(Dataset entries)
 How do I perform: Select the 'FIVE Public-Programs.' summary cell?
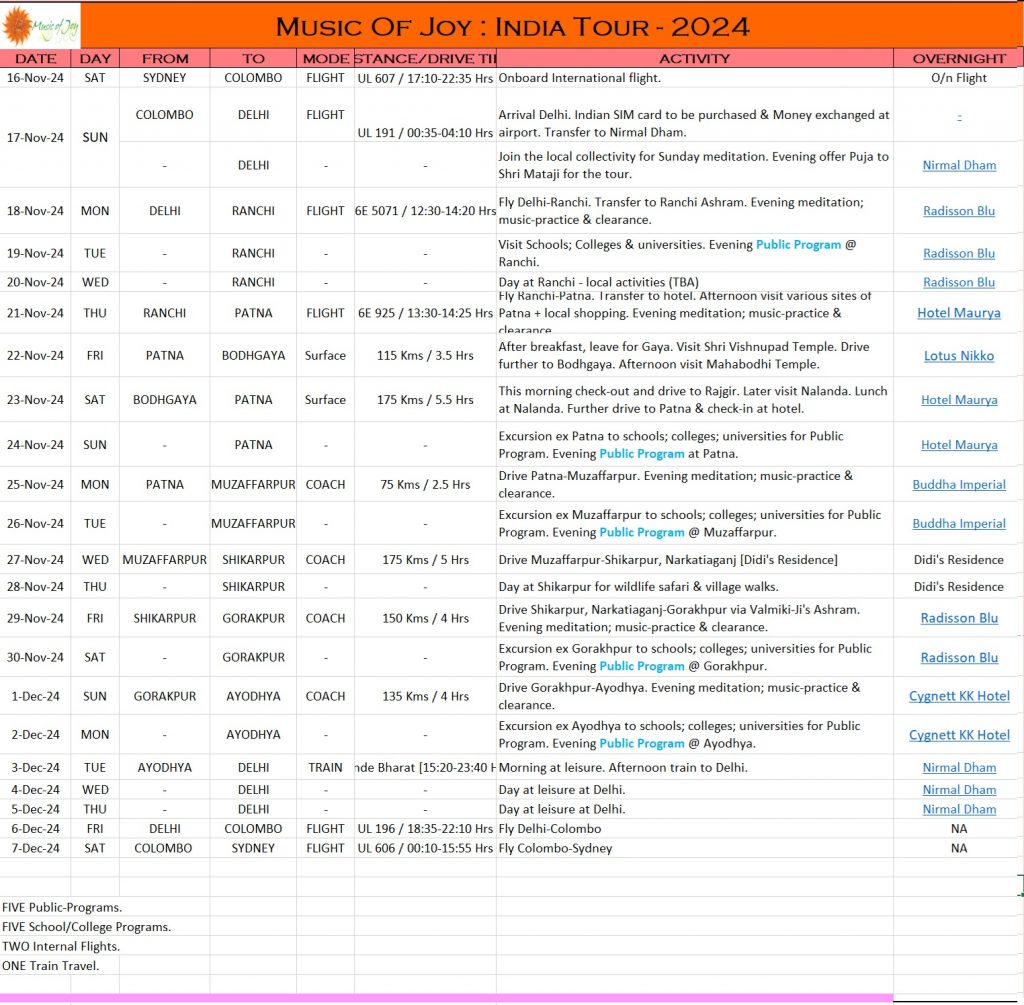coord(62,907)
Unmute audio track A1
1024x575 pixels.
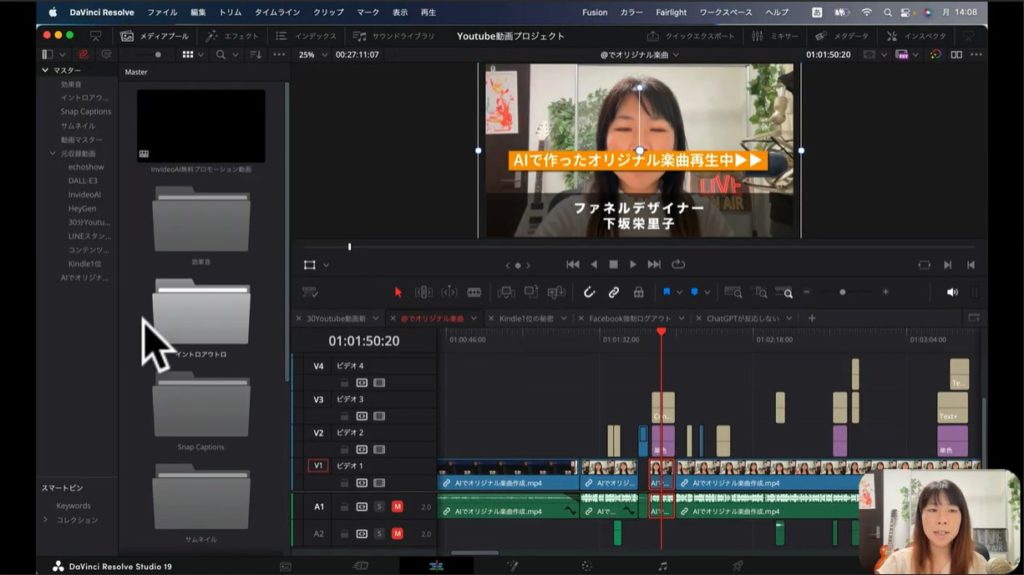(397, 506)
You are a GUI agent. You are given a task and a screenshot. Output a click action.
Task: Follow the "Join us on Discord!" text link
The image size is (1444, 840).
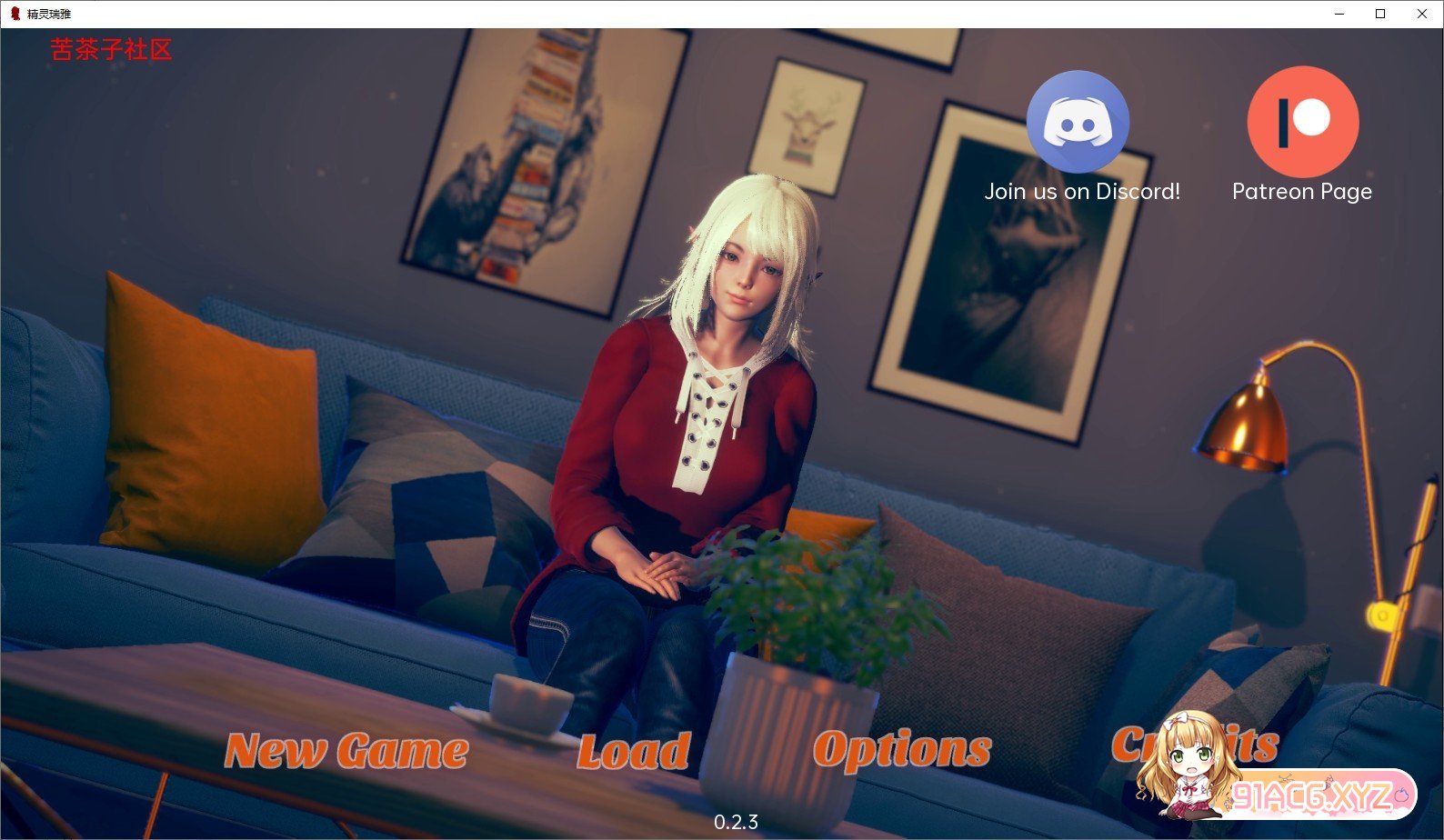1082,192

Your goal >>
Only an exact copy belongs in the answer: the lines from the one containing "Unmute audio track A1" through the end of the records, both ends included, minus the pictures.

Written solution >>
Unmute audio track A1
1024x575 pixels.
(397, 506)
You are a GUI agent. You are given a task and a screenshot. Output a click action.
Task: Follow the "Join us on Discord!" text link
The image size is (1444, 840).
1082,192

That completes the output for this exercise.